(Extracted data entries)
+-------+

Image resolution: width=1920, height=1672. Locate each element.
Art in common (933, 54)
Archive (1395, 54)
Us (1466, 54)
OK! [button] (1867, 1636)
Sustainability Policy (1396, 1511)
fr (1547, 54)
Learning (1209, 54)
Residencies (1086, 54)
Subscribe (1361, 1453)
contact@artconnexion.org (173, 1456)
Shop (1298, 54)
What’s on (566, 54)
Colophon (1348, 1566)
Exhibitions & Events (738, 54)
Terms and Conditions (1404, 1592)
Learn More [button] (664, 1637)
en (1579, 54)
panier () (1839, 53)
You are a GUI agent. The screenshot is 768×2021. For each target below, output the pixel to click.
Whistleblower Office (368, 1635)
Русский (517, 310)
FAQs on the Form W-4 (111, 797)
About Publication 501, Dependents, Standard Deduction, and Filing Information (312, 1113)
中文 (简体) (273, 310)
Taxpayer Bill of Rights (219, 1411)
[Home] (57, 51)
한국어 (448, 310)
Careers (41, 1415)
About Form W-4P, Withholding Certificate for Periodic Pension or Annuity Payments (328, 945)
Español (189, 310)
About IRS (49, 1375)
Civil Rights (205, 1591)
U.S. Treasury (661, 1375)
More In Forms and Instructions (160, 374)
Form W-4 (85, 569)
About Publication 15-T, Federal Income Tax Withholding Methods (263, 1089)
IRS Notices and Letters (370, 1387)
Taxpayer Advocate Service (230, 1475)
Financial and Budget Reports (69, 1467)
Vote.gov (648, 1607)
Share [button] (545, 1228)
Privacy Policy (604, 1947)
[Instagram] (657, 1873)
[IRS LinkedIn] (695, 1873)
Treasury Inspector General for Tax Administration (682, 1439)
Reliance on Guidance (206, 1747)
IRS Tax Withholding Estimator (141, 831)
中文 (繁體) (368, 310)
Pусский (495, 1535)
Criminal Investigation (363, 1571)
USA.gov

+-------+

Problem to work on -
Restate the line containing "Financial and Budget Reports (69, 1467)" and every remaining line of the records word for word. Add nothing.

Answer space -
Financial and Budget Reports (69, 1467)
Vote.gov (648, 1607)
Share [button] (545, 1228)
Privacy Policy (604, 1947)
[Instagram] (657, 1873)
[IRS LinkedIn] (695, 1873)
Treasury Inspector General for Tax Administration (682, 1439)
Reliance on Guidance (206, 1747)
IRS Tax Withholding Estimator (141, 831)
中文 (繁體) (368, 310)
Pусский (495, 1535)
Criminal Investigation (363, 1571)
USA.gov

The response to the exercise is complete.